By now it was down to the girl from 1, Androcles, and the girl from 3. The seventeenth day dawned on a technically all-Career Top Two, with Chanel finally finding Androcles in his shoreline-hiding place.

"Ready to die, coward?"

"I prefer the term conscientious objector."

The valley girl had just shrugged and attacked.

In accordance with his beliefs, Androcles couldn't even defend, for that fell under his definition of fighting. He could only evade, not attack, so that's what he did when he sidestepped the girl from One's knife thrust.

Her inertia from the stab carried her past him, and her legs got tangled with his. She tripped.

Androcles couldn't quite believe it, watching the sprawled form of the District 1 girl lie still in the grasses, not moving, not getting up. Only when the cannon fired and the trumpets sounded did he allow himself to believe it. He had done it. He had won the Hunger Games without killing anybody and going against his beliefs. Androcles was the first tribute since Acacia Ivy, not quite forty years earlier, to accomplish the feat.

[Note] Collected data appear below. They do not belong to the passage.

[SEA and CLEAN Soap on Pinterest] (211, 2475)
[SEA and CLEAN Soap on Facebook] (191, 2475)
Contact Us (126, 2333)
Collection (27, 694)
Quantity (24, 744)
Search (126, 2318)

Or, he would have been, if the Capitol hadn't decided to go and rewrite the truth. As the girl from 1 tangling in Androcles's legs had been what caused her to trip and fall on her own knife, the Gamemakers gave Androcles credit for the kill. Caesar mailed it in at the Victory Ceremony, President Snow was apparently raging at his aides to find a way to tail Androcles and "get rid of him!", and Gunner wouldn't even so much as speak to his tribute on the entire train ride back.

Androcles didn't care. He was reunited with Dorothea, who followed him to Victors' Village, where they quickly started a family.

Androcles and Dorothea were young grandparents roughly thirty years later when his resoluteness that defied the Capitol, defied a President, finally caught up with him. The death was ruled an accident while poor Mrs. Lupton had been out grocery shopping and playing with their grandchild in the park. But deep in her bones, Dorothea knew the truth.

Which is why, when the rebels later infiltrated Two looking for information, it was the widow of the 41st Victor who smuggled them the plans for how to bring down the Nut.